(Exercise inputs)

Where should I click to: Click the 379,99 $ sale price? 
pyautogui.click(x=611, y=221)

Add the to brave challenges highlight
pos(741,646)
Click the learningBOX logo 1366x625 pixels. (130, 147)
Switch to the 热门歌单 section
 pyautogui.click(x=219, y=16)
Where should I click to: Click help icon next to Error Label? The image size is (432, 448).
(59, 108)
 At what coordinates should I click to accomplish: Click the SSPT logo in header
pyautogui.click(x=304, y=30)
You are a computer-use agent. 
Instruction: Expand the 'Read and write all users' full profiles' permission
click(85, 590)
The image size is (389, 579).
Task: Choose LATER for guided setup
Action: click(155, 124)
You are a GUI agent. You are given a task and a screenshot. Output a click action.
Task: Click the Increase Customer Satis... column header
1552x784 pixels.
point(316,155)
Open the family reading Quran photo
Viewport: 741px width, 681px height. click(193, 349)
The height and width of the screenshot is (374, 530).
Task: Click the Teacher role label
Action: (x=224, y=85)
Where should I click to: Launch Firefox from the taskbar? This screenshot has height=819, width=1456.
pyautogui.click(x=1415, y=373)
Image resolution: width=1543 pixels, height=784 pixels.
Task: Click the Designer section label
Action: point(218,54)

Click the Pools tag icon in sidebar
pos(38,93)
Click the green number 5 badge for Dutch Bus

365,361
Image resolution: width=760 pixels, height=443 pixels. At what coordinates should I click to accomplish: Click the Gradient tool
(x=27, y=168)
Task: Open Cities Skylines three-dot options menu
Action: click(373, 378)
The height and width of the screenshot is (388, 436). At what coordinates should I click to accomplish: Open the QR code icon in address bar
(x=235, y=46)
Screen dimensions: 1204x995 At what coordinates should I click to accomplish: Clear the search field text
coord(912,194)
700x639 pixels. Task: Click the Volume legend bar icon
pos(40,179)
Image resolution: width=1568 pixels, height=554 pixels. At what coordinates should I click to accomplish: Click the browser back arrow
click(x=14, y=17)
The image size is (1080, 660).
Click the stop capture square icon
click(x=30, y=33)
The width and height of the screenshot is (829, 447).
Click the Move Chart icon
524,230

(End Exercise inputs)

▶ [Problem to work on]
Give back the complete data exactly as supplied.

▶ [Reply to the exercise]
Where should I click to: Click the 379,99 $ sale price? 
pyautogui.click(x=611, y=221)

Add the to brave challenges highlight
pos(741,646)
Click the learningBOX logo 1366x625 pixels. (130, 147)
Switch to the 热门歌单 section
 pyautogui.click(x=219, y=16)
Where should I click to: Click help icon next to Error Label? The image size is (432, 448).
(59, 108)
 At what coordinates should I click to accomplish: Click the SSPT logo in header
pyautogui.click(x=304, y=30)
You are a computer-use agent. 
Instruction: Expand the 'Read and write all users' full profiles' permission
click(85, 590)
The image size is (389, 579).
Task: Choose LATER for guided setup
Action: click(155, 124)
You are a GUI agent. You are given a task and a screenshot. Output a click action.
Task: Click the Increase Customer Satis... column header
1552x784 pixels.
point(316,155)
Open the family reading Quran photo
Viewport: 741px width, 681px height. click(193, 349)
The height and width of the screenshot is (374, 530).
Task: Click the Teacher role label
Action: (x=224, y=85)
Where should I click to: Launch Firefox from the taskbar? This screenshot has height=819, width=1456.
pyautogui.click(x=1415, y=373)
Image resolution: width=1543 pixels, height=784 pixels.
Task: Click the Designer section label
Action: point(218,54)

Click the Pools tag icon in sidebar
pos(38,93)
Click the green number 5 badge for Dutch Bus

365,361
Image resolution: width=760 pixels, height=443 pixels. At what coordinates should I click to accomplish: Click the Gradient tool
(x=27, y=168)
Task: Open Cities Skylines three-dot options menu
Action: click(373, 378)
The height and width of the screenshot is (388, 436). At what coordinates should I click to accomplish: Open the QR code icon in address bar
(x=235, y=46)
Screen dimensions: 1204x995 At what coordinates should I click to accomplish: Clear the search field text
coord(912,194)
700x639 pixels. Task: Click the Volume legend bar icon
pos(40,179)
Image resolution: width=1568 pixels, height=554 pixels. At what coordinates should I click to accomplish: Click the browser back arrow
click(x=14, y=17)
The image size is (1080, 660).
Click the stop capture square icon
click(x=30, y=33)
The width and height of the screenshot is (829, 447).
Click the Move Chart icon
524,230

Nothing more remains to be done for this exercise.